El Rol de los Pastores y el Gobierno de la Iglesia
Los pastores no están "sobre" la iglesia, sino que están "entre" la iglesia, como lo enseña Pedro: "Ruego a los ancianos que están entre vosotros, yo anciano también con ellos... apacentad la grey de Dios que está entre vosotros, cuidando de ella, no por fuerza, sino voluntariamente" (1 Pedro 5:1-2). La iglesia es gobernada por la misma iglesia, pero siempre sometida al señorío de Cristo y a Su Palabra: "Y él es la cabeza del cuerpo que es la iglesia" (Colosenses 1:18). La Biblia es la única regla de fe y conducta para la iglesia: "Toda la Escritura es inspirada por Dios y útil para enseñar, para redargüir, para corregir, para instruir en justicia" (2 Timoteo 3:16).
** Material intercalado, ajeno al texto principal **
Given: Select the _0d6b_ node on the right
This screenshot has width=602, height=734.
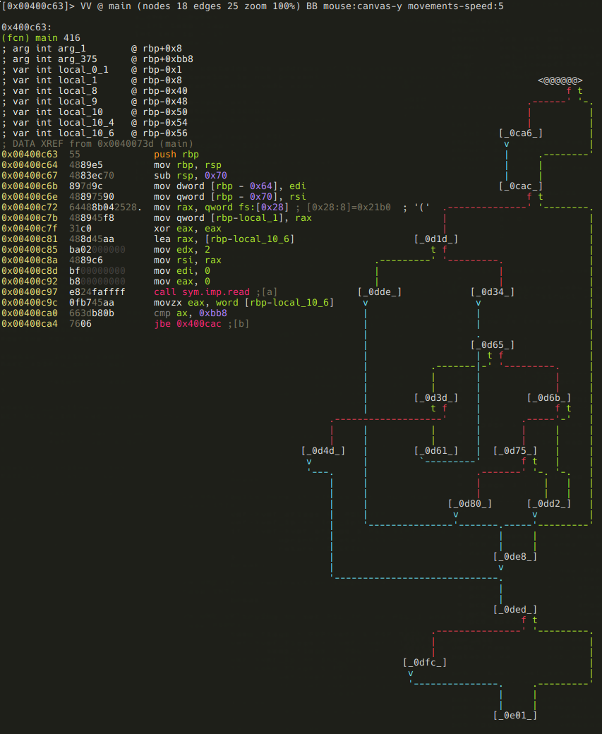Looking at the screenshot, I should coord(549,397).
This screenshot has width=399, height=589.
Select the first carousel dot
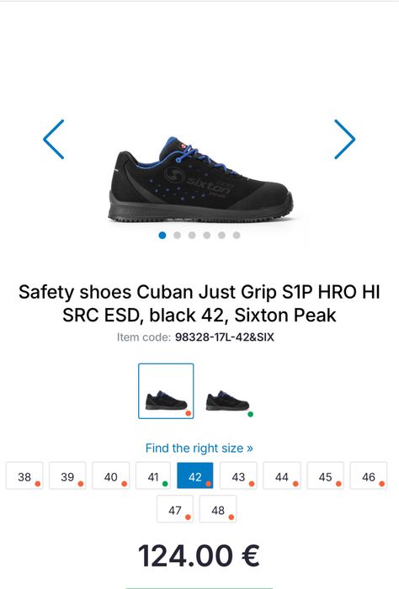[162, 235]
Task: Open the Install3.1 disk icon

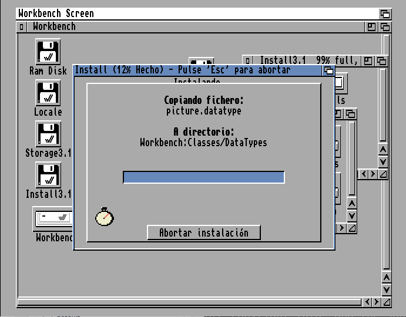Action: [x=48, y=176]

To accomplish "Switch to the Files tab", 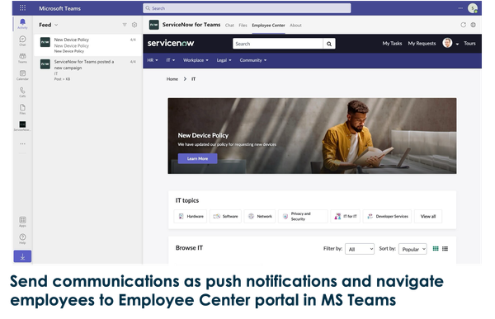I will point(243,26).
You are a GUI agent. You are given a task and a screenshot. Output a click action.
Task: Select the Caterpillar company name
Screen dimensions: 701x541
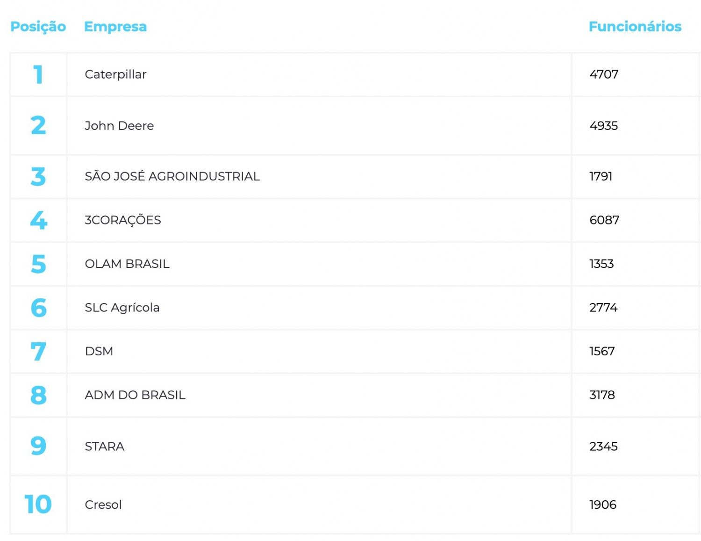click(115, 74)
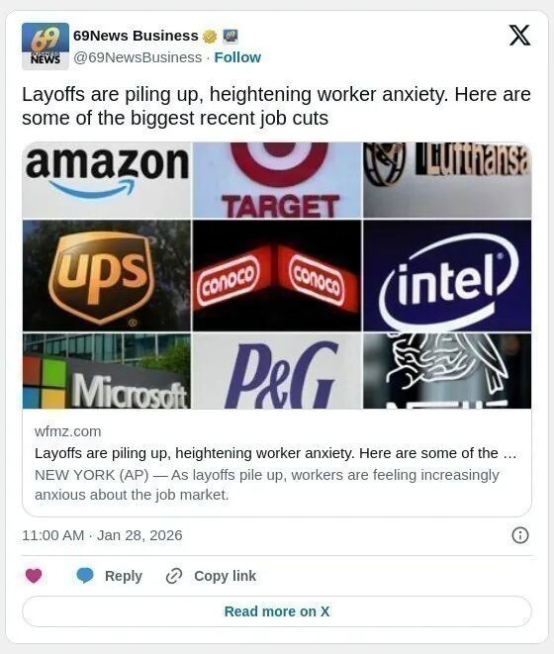Click the blue reply bubble icon
This screenshot has width=554, height=654.
pyautogui.click(x=85, y=576)
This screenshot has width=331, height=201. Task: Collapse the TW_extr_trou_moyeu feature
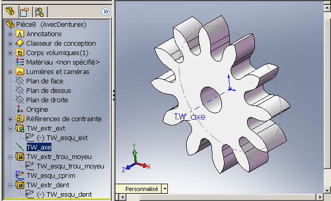tap(10, 157)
Aunque no siempre comprendamos o estemos de acuerdo con lo que dice, cada miembro debe decidir voluntariamente someterse a la autoridad de la Escritura: "Someteos, pues, a Dios; resistid al diablo, y huirá de vosotros" (Santiago 4:7).
La Iglesia y el Nuevo Pacto
La palabra "iglesia" es una transliteración del griego "ekklesia", que en la Septuaginta (LXX) se usa para referirse a la congregación del pueblo de Israel, en especial cuando Dios los llama a escuchar Su Palabra en el monte Horeb: "Congrega al pueblo para que yo les haga oír mis palabras, las cuales aprenderán" (Deuteronomio 4:10). Así, la iglesia es la asamblea de aquellos que son llamados por Dios para escuchar y vivir conforme a Su Palabra: "Pero vosotros sois linaje escogido, real sacerdocio" (1 Pedro 2:9).
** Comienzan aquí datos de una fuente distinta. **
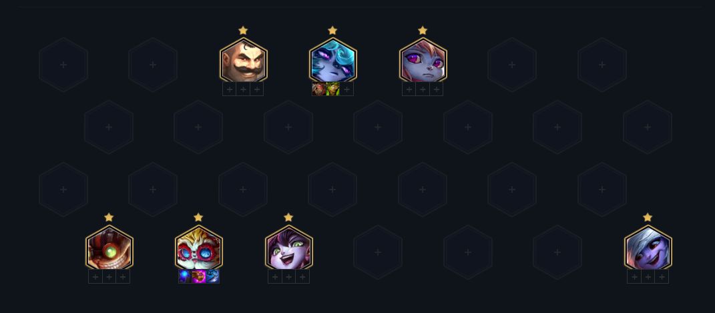Viewport: 715px width, 313px height.
Task: Select the Lulu champion hexagon
Action: pyautogui.click(x=288, y=248)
La iglesia es también el resultado directo del Nuevo Pacto que Dios ha establecido a través de la sangre de Cristo: "Esta copa es el nuevo pacto en mi sangre, que por vosotros se derrama" (Lucas 22:20). Este pacto fue anunciado por los profetas y cumplido en la muerte y resurrección de Jesús. El Señor mismo simbolizó este pacto cuando instituyó la Cena del Señor, recordándonos que la iglesia es el pueblo de Dios llamado a vivir conforme a Su Palabra: "Este es mi cuerpo que por vosotros es dado; haced esto en memoria de mí" (Lucas 22:19).
Conclusión
En resumen, la iglesia es el cuerpo de creyentes, tanto en su expresión universal como local. Mientras que la Iglesia Universal incluye a todos los que tienen fe en Cristo a través de la historia, la iglesia local es una comunidad en la que se vive una vida de mutua sujeción, disciplina, y servicio, todo bajo el señorío de Cristo. Al someterse a la autoridad de la Palabra y vivir conforme a los principios bíblicos, los creyentes pueden experimentar plenamente el propósito de Dios para la iglesia como Su cuerpo, Su familia, y Su templo: "Para que el cuerpo de Cristo sea edificado hasta que todos lleguemos a la unidad de la fe" (Efesios 4:12-13).